Formerly known as the Special Force Headquarters (Markas Gerak Khas), the group is commanded by a two-star general who also serves as the Commander of Army Special Forces (Panglima Gerak Khas). The 21 SSG does not oversee military intelligence-related special forces operations, which fall under a different command structure. In addition, joint special operations involving members of the 21 SSG are directed by the Joint Forces Headquarters rather than the group itself.

=== 165th Military Intelligence Battalion ===
The 165th Military Intelligence Battalion (Abbr.: 165 MIB; Batalion ke-165 Risik Tentera Darat) is an elite formation of the Malaysian Army that provides advanced surveillance and special reconnaissance capabilities. Originally part of the Royal Intelligence Corps, its personnel were once spread across army divisions. In 2017, the battalion was reorganised as an Independent Army Troop formation reporting directly to the Chief of Army, although it continues to recruit its members from the Royal Intelligence Corps.

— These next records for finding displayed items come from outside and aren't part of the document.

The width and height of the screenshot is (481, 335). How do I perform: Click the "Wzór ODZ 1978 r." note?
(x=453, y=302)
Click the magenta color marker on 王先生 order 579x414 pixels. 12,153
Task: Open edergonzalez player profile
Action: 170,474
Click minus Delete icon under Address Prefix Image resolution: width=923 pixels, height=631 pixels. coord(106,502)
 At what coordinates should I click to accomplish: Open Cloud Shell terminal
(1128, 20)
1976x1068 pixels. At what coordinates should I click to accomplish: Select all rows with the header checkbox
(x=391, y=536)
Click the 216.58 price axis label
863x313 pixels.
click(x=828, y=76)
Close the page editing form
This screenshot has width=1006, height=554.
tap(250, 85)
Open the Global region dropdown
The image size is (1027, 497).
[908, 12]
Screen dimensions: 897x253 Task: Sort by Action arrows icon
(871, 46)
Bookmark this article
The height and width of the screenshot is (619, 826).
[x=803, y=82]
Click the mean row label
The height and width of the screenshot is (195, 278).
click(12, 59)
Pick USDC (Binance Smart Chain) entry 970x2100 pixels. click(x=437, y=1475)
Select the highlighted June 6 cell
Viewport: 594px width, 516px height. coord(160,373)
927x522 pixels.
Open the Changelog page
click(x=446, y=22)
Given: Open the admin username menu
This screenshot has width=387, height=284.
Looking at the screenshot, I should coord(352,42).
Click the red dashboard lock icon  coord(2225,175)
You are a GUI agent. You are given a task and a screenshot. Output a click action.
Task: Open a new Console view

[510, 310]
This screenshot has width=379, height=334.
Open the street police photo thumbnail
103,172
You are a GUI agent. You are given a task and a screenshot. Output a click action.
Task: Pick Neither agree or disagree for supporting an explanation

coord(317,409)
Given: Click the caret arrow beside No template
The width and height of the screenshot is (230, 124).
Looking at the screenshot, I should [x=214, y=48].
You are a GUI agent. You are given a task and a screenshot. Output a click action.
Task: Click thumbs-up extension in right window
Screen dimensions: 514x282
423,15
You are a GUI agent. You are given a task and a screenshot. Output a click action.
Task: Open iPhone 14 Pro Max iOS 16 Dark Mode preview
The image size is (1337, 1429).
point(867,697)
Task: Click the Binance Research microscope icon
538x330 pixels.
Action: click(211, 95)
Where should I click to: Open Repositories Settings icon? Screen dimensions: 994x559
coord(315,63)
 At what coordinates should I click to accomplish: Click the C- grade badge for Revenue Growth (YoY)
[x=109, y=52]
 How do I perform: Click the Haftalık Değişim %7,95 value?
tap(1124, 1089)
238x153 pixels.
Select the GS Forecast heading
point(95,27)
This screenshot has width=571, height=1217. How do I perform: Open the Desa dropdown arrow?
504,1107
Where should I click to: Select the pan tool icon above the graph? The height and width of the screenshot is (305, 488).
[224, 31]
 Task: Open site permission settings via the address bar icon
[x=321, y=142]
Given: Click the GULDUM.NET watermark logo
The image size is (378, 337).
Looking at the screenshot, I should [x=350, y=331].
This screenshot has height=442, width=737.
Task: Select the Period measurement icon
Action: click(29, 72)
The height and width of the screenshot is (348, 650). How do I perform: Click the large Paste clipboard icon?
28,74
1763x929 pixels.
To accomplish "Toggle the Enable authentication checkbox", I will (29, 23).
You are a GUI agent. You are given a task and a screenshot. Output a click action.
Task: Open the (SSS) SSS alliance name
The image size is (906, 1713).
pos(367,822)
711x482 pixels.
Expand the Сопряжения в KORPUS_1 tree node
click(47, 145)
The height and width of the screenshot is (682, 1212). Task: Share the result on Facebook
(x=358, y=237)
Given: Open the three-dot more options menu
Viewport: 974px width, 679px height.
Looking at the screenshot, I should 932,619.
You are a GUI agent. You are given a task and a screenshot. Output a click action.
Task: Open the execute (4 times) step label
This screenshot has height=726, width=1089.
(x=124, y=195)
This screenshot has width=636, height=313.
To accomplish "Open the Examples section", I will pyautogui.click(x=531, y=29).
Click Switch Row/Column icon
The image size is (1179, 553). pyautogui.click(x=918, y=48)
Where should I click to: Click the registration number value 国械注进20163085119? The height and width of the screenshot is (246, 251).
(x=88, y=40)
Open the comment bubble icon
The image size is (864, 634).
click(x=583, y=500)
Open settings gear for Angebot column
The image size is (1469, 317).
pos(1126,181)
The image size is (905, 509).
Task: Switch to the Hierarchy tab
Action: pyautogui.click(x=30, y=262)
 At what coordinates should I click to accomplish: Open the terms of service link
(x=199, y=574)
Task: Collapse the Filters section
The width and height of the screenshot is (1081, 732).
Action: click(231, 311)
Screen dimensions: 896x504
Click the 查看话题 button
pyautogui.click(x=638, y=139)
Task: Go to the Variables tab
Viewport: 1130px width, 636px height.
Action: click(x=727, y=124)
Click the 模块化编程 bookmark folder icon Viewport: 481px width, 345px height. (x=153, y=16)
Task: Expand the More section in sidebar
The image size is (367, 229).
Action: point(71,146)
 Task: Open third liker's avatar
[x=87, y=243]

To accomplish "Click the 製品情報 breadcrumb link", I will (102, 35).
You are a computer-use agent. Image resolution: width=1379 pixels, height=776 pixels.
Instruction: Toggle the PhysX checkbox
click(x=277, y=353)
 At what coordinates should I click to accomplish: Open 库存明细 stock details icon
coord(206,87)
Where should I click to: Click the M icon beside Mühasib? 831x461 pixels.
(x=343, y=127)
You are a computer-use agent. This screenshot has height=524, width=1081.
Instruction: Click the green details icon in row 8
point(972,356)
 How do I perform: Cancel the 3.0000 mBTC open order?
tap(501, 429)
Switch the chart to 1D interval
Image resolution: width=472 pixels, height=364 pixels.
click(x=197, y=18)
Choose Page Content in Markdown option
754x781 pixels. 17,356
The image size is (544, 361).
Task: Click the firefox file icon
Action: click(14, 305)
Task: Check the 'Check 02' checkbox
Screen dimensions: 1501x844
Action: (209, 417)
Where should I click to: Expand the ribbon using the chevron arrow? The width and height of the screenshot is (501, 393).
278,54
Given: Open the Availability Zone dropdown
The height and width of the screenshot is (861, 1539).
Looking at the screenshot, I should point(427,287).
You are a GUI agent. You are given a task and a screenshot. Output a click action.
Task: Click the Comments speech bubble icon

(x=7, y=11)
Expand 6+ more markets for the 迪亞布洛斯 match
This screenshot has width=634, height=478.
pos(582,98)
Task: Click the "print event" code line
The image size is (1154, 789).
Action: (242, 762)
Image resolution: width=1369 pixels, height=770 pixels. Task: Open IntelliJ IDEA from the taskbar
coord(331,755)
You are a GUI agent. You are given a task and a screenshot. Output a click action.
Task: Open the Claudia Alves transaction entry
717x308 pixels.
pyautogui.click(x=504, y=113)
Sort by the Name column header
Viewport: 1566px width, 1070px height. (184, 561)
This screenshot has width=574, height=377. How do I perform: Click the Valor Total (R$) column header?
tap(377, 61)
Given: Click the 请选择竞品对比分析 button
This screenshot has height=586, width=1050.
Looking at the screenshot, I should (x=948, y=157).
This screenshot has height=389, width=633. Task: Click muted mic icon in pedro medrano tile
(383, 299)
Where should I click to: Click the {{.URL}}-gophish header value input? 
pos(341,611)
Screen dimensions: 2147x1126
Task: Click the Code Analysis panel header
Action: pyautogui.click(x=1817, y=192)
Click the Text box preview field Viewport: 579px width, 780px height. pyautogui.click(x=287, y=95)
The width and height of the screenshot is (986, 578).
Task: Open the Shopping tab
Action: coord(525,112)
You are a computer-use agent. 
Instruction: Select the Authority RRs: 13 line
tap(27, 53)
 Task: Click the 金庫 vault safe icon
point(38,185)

The battalion is organised into four specialised teams: the Tactical Surveillance Platoon (Platun Pengawasan Tektikal), the UAV Surveillance and Reconnaissance Team (Tim UAV), the Battlefield Surveillance Radar Team (Tim Radar), and the Security/Counter-intelligence Team (Tim Keselamatan/Risik Balas). It is capable of operating independently as a special operations-capable intelligence unit, supplying real-time intelligence to any army formations at the direction of the Chief of Army. It may also be attached to elite forces of the Malaysian Armed Forces (MAF) to provide dedicated intelligence support during special operations.

The 165th Military Intelligence Battalion is not the only elite intelligence formation linked to the Royal Intelligence Corps. The 91st Intelligence Operations Group (91 Gerup Operasi Perisikan), which is under the command of the Malaysian Defence Intelligence Organisation, also conducts specialist intelligence functions within the MAF.

=== Malaysian Army Aviation ===

The Malaysian Army Aviation is the aviation arm of the Malaysian Army, responsible for providing rotary-wing air support to Army formations as directed by the Chief of Army. Formerly known as the Army Air Corps, its headquarters is located at Kluang Airport within Camp Mahkota, Johor. The formation is commanded by a one-star general and currently comprises three flying squadrons, which are designated as regiments in line with Army tradition.